The book not only catalogues the horrors of global capitalism, but importantly provides a history of radical resistance, focusing especially on the U.S. in the 1930s—the “red decade”—and the 1960s, the era of mass social movements. The histories he provides are inspiring and moving, drawing on the best of left and labor scholarship, but also on creative literature and the arts more broadly. For example, he cites an uplifting account of the first performance of Clifford Odets’ play Waiting for Lefty, which inspired a “spontaneous demonstration” by an audience that “stormed the stage and embraced the man who had voiced their hopes and fears and deepest aspirations.” Elsewhere he quotes a Marge Piercy poem in order to capture the rapid social and cultural transformations of the 1960s: “We are trying to live/As if we were an experiment/Conducted by the future.”

Le Blanc grapples with the historical low points of struggle, too—the defeat of the Spanish Revolution of 1936 and the ascendance of fascism; the Cold War and McCarthyism; the business unionism of the 1950s.
He also reveals the continuities that are often obscured by mainstream history. Despite the defeat of international socialism and the brutal and tragic rise of Stalinism in the 1920s, communists had “a decisive influence on American life—in the labor movement, in anti-racist struggles, in women’s rights efforts, in innumerable reform activists, as well as exercising quite substantial intellectual, artistic, literary, and cultural influence” throughout the 1930s.

And in turn, despite the evisceration of the Left through Cold War anticommunism and the “relatively quiescent 1950s period,” a “variety of socialist, Communist, and Trotskyist currents, as well as libertarian, anarchist, left-liberal, and pacifist influences” were central to the mass radicalization of the 1960s.

Having swept away much of the disinformation surrounding Leninism, Le Blanc delineates its key components: “Connecting socialism with the working class”; “Dealing with diversity within the working class”; “Political independence of the working class”; “Working-class struggle against all forms of oppression”; “A party of the working-class vanguard”; “Struggles for reforms and democracy linked with revolutionary socialist strategy”; “A worker-peasant alliance”; “The united front tactic”; “Comprehending imperialism and nationalism”; “Revolutionary internationalism.”

The book contains chapters on Christianity and anarchism that are thought-provoking and richly referenced, and a chapter called “Tree of life,” after the Goethe quotation used by Lenin: “Theory, my friend, is gray, but ever green is the tree of life.”

Running throughout is what Le Blanc refers to as an “audacious blend of diverse ideological influences,” which stems from the central tension within the book: While it’s necessary to create “a 21st century variant of what the Leninist party was,” the very changed political context, particularly the absence today of the broad global working-class socialist movement within which Bolshevism developed, creates immense challenges.
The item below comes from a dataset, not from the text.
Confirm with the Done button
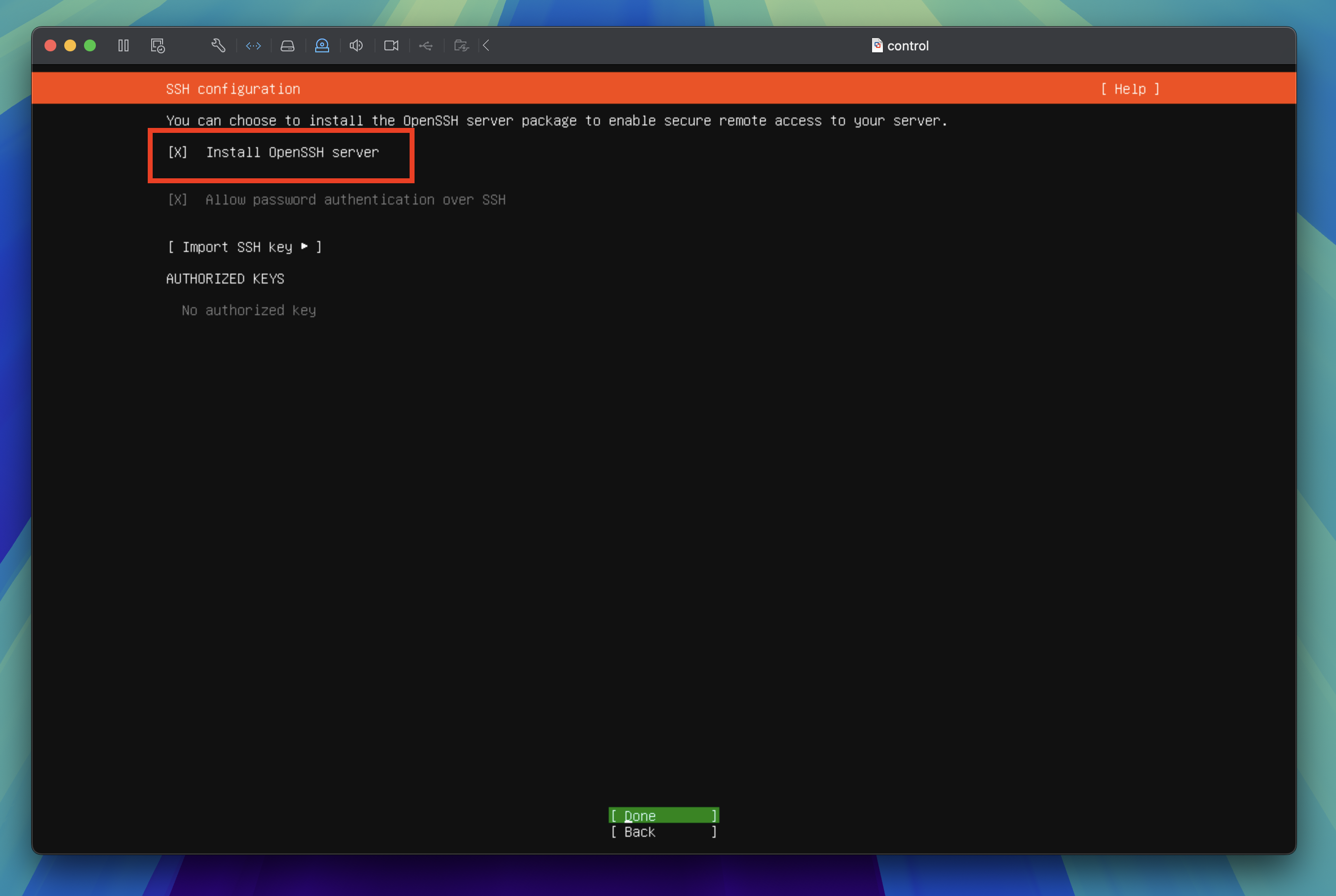click(664, 815)
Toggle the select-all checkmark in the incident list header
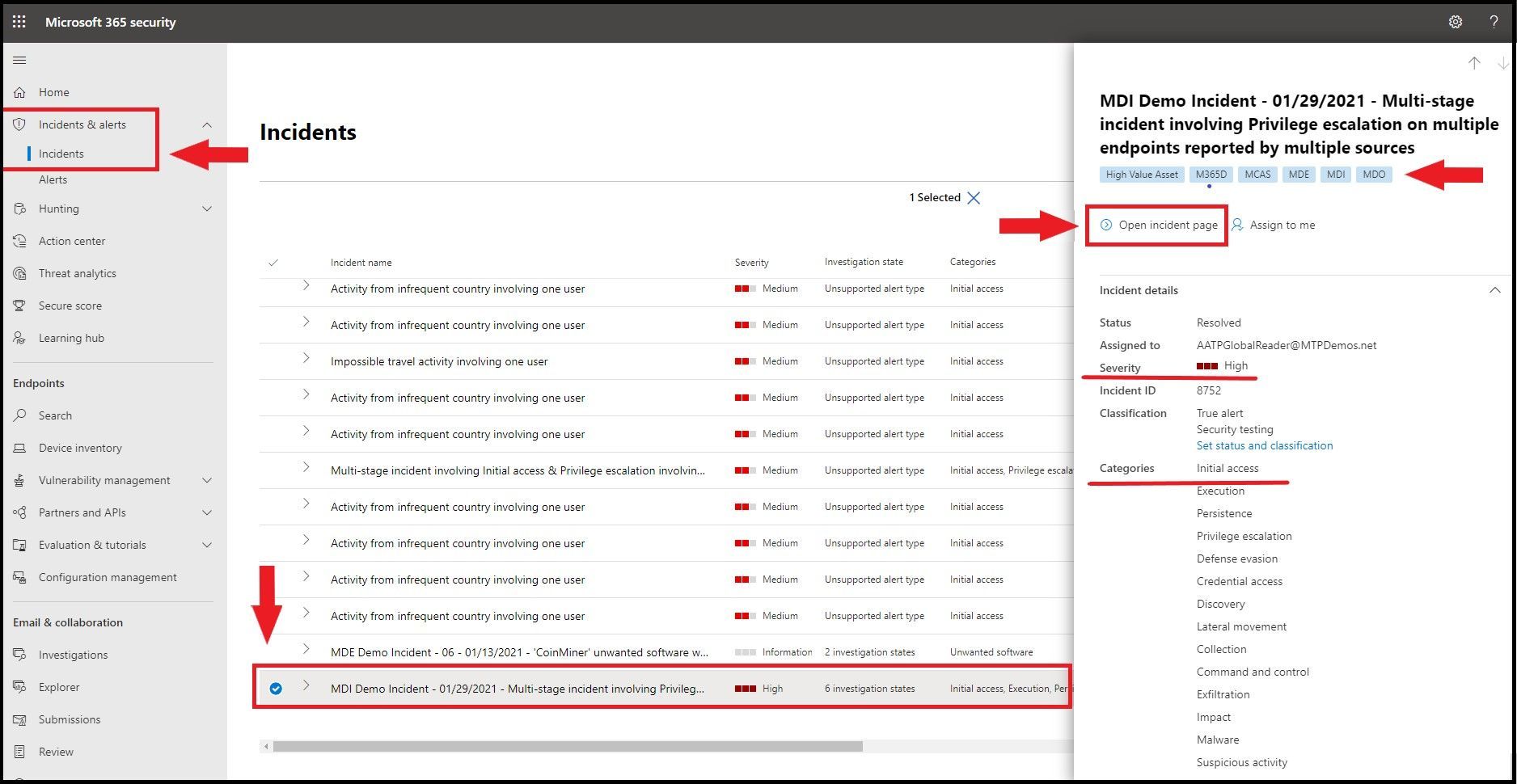 coord(274,262)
Le Blanc echoes the Marxist-Christian Rev. A. J. Muste, who in the early 1960s looked back half a century and wrote: “we need such a movement in our own time and it is not easy to see how it can be gathered in such vastly changed circumstances.”

In many ways this is a work that is haunted by the right-wing offensive launched after 9-11, and the blow dealt to left-wing political movements by the ensuing military invasions and assaults on civil liberties in the name of the “war on terror.” At the same time, Le Blanc is acutely aware of the deeper radicalization among the U.S. working class that was interrupted but not halted by the events of the opening years of the new millennium. Indeed he explicitly wrote the book for the “new waves of radical activism, and youthful activists” produced by the contradictions of our age.

In Le Blanc’s own words, his collection of “revolutionary studies” thus contains “echoes of tragedy and hope.” Its most important message is that “serious socialists will need to find creative ways of utilizing the perspectives of the Leninist tradition that are in harmony with a grasp of the realities unfolding in the 21st century.” In showing how quickly history turns from crisis and defeat to new mass movements for social change, and in presenting Lenin to a new generation of activists, the book is part of this project.